[Dataset entries]
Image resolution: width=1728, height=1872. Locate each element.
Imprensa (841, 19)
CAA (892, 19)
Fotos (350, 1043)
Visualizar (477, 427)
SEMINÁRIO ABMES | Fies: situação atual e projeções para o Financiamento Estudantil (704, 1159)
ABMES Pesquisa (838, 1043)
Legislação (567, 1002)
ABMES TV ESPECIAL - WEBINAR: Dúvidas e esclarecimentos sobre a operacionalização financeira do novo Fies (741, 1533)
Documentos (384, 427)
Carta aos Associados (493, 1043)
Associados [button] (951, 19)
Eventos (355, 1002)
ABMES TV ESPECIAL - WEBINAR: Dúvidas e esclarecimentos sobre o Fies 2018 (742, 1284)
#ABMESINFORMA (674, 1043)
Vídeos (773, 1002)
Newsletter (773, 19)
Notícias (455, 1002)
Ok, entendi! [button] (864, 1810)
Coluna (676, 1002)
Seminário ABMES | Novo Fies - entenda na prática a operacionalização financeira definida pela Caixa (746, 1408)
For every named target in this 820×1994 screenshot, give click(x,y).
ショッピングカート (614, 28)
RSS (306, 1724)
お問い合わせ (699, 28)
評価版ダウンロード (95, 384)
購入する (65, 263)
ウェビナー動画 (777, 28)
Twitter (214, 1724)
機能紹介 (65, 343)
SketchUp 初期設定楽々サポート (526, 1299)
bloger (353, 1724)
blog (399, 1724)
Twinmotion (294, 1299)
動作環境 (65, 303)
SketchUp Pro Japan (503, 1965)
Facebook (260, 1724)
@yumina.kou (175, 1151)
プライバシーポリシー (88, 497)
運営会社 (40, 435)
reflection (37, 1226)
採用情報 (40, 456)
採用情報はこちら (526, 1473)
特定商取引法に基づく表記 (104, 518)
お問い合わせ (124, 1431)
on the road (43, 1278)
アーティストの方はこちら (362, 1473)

**TASK DIRECTIONS**
The answer should hold exactly the lines running from the one with "採用情報はこちら (526, 1473)" to the final line of the data, both ends counted.

**WRITTEN SOLUTION**
採用情報はこちら (526, 1473)
特定商取引法に基づく表記 (104, 518)
お問い合わせ (124, 1431)
on the road (43, 1278)
アーティストの方はこちら (362, 1473)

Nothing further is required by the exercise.